Lise yıllarına atıfta bulunmuştuk. O yıllardan kalma en sevdiğim şiirlerden olan Şair Şeyhî’nin “Batıl isteyü haktan ayrıldım / Boynuz umdum kulaktan ayrıldım.” dediğiHarnâme ile bu yazımıza noktayı koyalım…

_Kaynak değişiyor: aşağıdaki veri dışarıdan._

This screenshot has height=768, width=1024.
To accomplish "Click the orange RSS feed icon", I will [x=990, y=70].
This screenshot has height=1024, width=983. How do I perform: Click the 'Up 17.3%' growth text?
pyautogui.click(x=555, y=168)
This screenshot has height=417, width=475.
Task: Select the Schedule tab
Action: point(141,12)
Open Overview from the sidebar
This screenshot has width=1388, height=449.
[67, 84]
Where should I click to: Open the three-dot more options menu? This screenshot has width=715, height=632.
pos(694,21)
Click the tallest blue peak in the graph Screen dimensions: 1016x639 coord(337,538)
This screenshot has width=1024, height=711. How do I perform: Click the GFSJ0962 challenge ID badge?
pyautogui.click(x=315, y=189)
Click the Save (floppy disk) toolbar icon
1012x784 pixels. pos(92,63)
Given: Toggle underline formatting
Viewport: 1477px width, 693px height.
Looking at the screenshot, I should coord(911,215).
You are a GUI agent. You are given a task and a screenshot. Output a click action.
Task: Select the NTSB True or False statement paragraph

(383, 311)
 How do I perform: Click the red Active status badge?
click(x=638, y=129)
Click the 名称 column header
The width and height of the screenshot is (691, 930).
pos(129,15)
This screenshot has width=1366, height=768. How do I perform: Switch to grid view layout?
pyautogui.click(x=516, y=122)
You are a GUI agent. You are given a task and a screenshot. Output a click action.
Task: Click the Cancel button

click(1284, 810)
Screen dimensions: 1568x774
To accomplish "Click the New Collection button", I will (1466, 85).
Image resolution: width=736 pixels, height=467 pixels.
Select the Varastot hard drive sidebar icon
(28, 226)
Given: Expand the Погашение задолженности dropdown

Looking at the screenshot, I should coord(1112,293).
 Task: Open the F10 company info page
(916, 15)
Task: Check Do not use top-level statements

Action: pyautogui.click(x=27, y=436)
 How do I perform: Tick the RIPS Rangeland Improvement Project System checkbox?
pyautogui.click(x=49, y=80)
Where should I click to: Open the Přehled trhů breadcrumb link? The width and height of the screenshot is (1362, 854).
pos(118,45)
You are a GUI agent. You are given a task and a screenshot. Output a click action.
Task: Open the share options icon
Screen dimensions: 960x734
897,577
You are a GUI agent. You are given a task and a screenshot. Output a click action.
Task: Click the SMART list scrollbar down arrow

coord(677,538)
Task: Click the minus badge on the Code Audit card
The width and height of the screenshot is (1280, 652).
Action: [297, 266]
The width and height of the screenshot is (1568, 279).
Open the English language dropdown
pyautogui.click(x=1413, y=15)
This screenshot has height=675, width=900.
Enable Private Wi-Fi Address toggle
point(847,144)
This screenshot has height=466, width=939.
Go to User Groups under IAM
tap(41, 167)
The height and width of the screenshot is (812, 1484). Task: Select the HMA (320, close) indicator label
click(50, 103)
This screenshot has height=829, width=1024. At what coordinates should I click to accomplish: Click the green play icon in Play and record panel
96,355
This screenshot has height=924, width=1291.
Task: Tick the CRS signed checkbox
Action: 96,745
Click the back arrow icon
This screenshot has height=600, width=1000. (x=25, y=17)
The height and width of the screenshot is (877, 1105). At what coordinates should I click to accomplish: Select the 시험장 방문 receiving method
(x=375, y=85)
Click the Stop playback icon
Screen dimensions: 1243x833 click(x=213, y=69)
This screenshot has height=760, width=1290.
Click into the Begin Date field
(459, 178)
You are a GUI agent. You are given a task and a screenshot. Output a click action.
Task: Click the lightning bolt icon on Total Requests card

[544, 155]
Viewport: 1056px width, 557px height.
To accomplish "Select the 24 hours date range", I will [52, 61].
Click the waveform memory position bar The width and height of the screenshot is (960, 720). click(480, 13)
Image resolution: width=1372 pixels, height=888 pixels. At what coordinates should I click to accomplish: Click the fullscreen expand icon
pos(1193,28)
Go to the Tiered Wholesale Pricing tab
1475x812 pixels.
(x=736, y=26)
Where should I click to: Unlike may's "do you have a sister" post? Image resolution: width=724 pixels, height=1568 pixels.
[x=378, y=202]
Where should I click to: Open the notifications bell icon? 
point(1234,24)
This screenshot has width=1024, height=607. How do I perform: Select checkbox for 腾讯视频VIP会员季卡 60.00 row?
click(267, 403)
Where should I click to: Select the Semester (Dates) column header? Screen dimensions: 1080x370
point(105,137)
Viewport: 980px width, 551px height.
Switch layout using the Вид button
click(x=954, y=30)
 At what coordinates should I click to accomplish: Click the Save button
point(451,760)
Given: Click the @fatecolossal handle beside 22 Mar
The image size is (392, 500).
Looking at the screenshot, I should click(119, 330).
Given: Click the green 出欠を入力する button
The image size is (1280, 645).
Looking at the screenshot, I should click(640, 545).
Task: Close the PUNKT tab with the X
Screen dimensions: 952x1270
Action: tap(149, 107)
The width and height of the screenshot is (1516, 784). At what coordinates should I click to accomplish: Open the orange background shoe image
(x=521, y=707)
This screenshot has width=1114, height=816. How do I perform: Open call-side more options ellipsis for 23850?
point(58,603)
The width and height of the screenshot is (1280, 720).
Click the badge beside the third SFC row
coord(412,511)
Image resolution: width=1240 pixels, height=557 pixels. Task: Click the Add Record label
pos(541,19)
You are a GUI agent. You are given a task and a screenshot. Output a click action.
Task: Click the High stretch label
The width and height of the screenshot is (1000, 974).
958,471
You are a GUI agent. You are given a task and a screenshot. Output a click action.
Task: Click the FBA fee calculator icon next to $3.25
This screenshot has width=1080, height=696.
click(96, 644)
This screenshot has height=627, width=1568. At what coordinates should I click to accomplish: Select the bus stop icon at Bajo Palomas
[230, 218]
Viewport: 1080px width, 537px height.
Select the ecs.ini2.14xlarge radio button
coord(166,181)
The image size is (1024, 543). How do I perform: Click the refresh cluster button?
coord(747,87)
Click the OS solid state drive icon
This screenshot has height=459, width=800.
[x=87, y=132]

Bir eşek var idi zaif ü nîzar
Yük elinden katı şikeste vü zâr
Gâh odunda vü gâh suda idi
Dün ü gün kahr ile kısuda idi
Ol çeker idi yükler ağır
Ki teninde tü komamıştı yağır
Dudağı sarkmış u düşmüş enek
Yorulu arkasına konsa sinek
Kargalar derneği kulağında
Sineğin seyri gözü yağında
Arkasından alınca palanı
Sanki it artuğıydı kalanı
Bir gün ıssı eder himayet ana
Ya’ni kim gösterir inayet ana
Aldı palanı vü saldı ota
Otlayurak biraz yürüdü öte
Gördü otlukta yürür öküzler
Odlu gözler ü ger(i) lü göğüsler
Boynuzu bazısının ay bigi
Kiminün halka halka yay bigi
Ne yular derdi ne gam-ı pâlân
Ne yük altında haste vü nâlân
Acebe kalur tefekkür ider
Kendi ahvalini tasavvur ider.
Ki biriz bunlar hilkatte
Elde ayakta şekl ü sûrette
Bunların başlarına taç neden
Bizde bu fakr ü ihtiyaç neden
Var idi bir eşek ferâsetlû
Hem ulu yollu hem kıyâsetlû
Bizim ulu işimiz odûndur
Od uran içimizde o dûndur
Duttu yüz derd ile zaîf eşek
Zâr ü dil-haste vü nahîf eşek
Varayın ben de buğda işleyeyin
Anda yaylayup anda kışlayayın
Gezerek gördü bir göğermiş ekin
Sanki tutardı ol ekin ile kin
Aşk ile depti girdi işelemeye
Gâh ayaklayu gâh dişlemeye
Ekin ıssı…
Ağaç elinde azm-i râh etti
Daneden gördü yer pâk olmuş
Gök ekinliği kara hâk olmuş
Yüreği sovumadı sövmek ile
Olmadı eşeği dövmek ile
Bıçak çekti kodu ayruğunu
Kesti kulağını vü kuyruğunu
Kaçar eşşek acıyarak canı
Dökülerek yaşı yerine kanı
Uğrayu geldi pîr eşeği nagâh
Sordı hâlini kıldı dert ile âh
Batıl isteyü haktan ayrıldım
Boynuz umdum kulaktan ayrıldım.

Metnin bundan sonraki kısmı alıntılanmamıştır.